EAT> There are a couple of herb-themed eateries, including one specializing in Korean-style herb ribs. There’s a bakery and cafe, too.
STAY> This is a day trip from Seoul, but if you’d like to stay, Herb Island has some pension houses (some more outlandishly decorated than others) for you to stay at.
SEE> The garden is lit up in multicolored lights at night.
DO> Recover from the stresses of modern life at the Herb Healing Center spa.
GO> Take Bus 57 to Soyosan Station 소요산역 (Line 1) and get off at Samjeong-ri. From there, just walk to Herb Island.[divider]
Historic Incheon 인천
Perhaps best known for the dramatic Korean War battle that bears its name, Incheon has served as the world’s gateway to Korea for over a century. In the era of steam and sail, the city’s waterfront played host to a heady mix of races, cultures, religions and languages as the adventurous, ambitious, desperate and devout arrived on Korean shores in search of fortunes and souls. This heritage of cultural exchange has left an indelible imprint on the city—stroll about Incheon’s old town and you’ll come across Chinese townhouses, Japanese banks, colonial-style saloons and Christian churches..
EAT> Some of the best Chinese food in Korea can be had in Incheon’s Chinatown, Korea’s largest. Some historic eateries to try are Hyangmanseong (T. 032-766-2916) and Pungmi (T. 032-772-2680).
STAY> This is just a day trip from Seoul. If you are going to stay here, though, the Harbor Park Hotel (T. 032-770-9500) near Chinatown has great views of the harbor from the upper floors.
SEE> Incheon’s got plenty of history—many of the old banks and offices in the old Japanese concession are now museums. Incheon Art Platform—a colonial-era warehouse complex—is now a cultural complex with studios and exhibit spaces.
DO> Cruise boats to the scenic Yeongjong Bridge depart from Wolmido Island.
GO> Incheon is the last stop of Seoul Subway Line 1. The entrance to Chinatown is just across the street from Incheon Station.[divider]
Samcheok/ Donghae Coastal Walk 삼척/동해 해파랑길
A coastal walking trail—the Haeparang Trail (haeparang.org)—links the entire East Sea coast. The section along the coast of the Gangwon-do towns of Donghae and Samcheok is especially scenic with plenty of cliffs, waterfalls and dramatic rock formations. The trail includes some nice beach walks, too. Just what the doctor ordered to revive body and soul.

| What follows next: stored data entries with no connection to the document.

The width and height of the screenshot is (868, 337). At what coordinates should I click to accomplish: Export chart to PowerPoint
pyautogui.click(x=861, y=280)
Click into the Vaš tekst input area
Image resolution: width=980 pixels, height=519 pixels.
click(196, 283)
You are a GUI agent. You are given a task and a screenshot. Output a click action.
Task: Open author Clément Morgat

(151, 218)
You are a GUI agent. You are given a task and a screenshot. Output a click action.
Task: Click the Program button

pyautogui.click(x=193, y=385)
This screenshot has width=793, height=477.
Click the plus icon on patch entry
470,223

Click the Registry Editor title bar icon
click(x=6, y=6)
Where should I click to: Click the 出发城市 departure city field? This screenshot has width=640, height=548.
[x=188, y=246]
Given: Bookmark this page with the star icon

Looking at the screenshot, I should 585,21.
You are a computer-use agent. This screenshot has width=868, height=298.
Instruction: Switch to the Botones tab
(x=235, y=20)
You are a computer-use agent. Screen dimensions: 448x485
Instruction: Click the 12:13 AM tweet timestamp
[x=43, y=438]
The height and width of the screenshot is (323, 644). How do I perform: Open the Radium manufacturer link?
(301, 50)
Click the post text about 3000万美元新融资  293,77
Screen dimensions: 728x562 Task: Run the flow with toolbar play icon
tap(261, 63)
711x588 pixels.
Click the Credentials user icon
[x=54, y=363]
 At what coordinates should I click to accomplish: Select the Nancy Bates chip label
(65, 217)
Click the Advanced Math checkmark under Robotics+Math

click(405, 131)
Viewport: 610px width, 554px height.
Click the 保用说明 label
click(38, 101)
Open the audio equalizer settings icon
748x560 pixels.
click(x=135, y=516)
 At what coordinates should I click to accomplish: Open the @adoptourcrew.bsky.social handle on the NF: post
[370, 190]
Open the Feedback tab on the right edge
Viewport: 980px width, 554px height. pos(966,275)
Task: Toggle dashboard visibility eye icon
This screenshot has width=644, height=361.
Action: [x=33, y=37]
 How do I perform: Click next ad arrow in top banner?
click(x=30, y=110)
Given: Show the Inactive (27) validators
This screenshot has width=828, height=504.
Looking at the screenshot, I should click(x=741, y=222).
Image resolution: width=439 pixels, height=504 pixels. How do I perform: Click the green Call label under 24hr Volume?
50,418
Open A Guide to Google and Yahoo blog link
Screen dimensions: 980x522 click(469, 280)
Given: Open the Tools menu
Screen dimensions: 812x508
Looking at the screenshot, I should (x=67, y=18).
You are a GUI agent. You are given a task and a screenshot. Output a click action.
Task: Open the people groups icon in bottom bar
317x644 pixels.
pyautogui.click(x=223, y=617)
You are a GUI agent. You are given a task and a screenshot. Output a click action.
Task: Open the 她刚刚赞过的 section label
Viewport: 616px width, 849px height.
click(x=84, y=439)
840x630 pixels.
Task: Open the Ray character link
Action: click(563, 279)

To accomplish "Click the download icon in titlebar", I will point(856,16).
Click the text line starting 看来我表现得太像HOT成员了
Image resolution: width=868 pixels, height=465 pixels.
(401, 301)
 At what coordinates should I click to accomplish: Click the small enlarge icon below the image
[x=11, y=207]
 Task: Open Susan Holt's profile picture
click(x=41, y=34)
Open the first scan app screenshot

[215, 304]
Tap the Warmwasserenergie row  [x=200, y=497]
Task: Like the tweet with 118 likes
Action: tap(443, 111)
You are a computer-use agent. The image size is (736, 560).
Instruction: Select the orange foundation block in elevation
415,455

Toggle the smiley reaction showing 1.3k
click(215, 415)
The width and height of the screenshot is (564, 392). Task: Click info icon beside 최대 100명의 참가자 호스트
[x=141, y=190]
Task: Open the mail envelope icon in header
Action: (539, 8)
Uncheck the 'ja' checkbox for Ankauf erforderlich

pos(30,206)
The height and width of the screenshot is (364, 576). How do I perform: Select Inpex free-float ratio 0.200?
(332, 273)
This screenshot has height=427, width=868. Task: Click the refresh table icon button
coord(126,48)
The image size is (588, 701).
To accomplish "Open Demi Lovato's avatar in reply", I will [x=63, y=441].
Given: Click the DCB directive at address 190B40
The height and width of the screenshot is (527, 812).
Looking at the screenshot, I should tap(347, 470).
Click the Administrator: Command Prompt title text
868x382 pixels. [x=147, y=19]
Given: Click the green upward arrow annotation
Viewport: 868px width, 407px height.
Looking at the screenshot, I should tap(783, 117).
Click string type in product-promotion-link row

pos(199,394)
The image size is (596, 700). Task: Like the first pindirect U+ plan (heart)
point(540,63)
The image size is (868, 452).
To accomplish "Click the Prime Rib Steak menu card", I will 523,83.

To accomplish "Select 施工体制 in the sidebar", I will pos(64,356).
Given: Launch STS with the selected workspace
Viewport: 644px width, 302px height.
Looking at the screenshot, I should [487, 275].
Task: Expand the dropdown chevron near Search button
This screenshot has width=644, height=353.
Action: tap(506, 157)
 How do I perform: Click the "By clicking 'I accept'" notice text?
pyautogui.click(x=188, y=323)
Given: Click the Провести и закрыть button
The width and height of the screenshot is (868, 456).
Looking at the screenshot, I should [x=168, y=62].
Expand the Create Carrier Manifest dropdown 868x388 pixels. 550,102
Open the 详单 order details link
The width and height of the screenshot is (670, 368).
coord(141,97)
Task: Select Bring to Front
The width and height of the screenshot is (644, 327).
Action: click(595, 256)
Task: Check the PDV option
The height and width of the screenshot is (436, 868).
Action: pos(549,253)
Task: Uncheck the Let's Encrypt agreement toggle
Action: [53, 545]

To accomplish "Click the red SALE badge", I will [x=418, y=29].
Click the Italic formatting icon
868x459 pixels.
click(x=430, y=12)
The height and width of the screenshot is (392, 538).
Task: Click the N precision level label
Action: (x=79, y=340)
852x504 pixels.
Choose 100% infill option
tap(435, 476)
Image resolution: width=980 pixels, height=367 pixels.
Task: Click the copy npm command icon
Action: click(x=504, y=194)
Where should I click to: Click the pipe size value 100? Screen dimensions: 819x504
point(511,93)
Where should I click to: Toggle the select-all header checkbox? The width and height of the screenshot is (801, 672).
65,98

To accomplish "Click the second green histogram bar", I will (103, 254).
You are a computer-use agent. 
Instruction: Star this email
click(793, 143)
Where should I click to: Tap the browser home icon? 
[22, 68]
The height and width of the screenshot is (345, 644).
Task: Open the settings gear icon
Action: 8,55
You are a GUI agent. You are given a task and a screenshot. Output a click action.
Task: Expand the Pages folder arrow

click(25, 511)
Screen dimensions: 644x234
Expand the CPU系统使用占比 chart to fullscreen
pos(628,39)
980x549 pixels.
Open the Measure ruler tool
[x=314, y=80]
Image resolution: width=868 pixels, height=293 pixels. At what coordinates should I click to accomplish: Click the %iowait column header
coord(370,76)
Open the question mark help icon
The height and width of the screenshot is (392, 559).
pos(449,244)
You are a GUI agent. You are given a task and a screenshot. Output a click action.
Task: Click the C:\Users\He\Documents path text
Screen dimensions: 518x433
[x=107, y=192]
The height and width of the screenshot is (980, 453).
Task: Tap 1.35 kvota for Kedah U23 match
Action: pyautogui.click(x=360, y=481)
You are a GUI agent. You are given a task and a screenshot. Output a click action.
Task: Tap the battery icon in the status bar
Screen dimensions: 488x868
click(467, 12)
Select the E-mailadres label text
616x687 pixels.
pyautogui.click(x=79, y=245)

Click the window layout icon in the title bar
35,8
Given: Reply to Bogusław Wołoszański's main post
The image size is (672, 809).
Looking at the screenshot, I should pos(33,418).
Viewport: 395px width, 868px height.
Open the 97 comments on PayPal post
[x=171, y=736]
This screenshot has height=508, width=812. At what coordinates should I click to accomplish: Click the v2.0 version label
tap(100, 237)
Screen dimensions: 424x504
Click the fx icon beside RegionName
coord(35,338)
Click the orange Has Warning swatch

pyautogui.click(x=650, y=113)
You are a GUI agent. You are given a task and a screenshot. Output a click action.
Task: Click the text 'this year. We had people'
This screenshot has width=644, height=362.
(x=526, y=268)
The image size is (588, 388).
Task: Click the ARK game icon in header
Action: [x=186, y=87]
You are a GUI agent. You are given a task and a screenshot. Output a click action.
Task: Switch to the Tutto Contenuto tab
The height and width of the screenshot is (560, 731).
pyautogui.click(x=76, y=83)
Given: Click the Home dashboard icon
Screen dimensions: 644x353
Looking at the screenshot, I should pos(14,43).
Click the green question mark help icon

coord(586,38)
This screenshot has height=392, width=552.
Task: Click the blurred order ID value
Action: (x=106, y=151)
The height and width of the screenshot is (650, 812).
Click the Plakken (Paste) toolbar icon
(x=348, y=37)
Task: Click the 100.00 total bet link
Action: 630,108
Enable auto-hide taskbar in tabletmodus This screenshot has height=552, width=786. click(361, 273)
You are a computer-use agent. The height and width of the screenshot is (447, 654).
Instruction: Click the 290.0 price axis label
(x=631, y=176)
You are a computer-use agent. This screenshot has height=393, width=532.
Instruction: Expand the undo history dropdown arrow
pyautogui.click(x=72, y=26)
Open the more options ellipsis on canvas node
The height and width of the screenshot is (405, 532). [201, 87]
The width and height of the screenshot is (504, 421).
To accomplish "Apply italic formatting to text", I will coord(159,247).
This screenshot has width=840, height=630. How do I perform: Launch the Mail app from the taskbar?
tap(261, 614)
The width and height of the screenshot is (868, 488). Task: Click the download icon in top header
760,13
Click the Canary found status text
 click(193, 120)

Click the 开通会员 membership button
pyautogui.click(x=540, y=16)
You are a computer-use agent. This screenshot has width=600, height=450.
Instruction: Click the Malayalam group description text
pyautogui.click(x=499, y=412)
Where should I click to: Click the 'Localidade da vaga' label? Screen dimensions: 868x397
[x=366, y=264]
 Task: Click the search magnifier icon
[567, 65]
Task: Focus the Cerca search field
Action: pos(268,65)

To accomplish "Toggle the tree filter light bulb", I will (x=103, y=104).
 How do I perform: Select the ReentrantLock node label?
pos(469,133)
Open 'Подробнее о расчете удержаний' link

EAT> Samcheok’s signature dish is gomchiguk, a spicy soup made from moray eel. The place to go for this is the Donga Sikdang (T. 033-574-5870). This place’s other specialty is seonggye baekban (KRW 10,000)—soup, side dishes and rice, which is mixed bibimbap-style with cooked sea urchin.
STAY> The Donghae Grand Hotel (T. 033-534-6682), on Mangsang Beach, is a three-star place with great views, especially at sunrise. Its indoor and outdoor pools are worth checking out, too.
SEE> Some of the best sunrises in Korea can be had at Chuam Beach, famous for its dramatic rock formations.
DO> While you’re in Donghae, it’s worth hiking in the Mureung Valley, famous for its dramatic cliffs and scenic waterfalls.
GO> Trains to Samcheok depart from Seoul’s Cheongnyangni Station. From Samcheok Bus Terminal, take a bus to Bugu Terminal near Bugu Intersection, the beginning of the trail.[divider]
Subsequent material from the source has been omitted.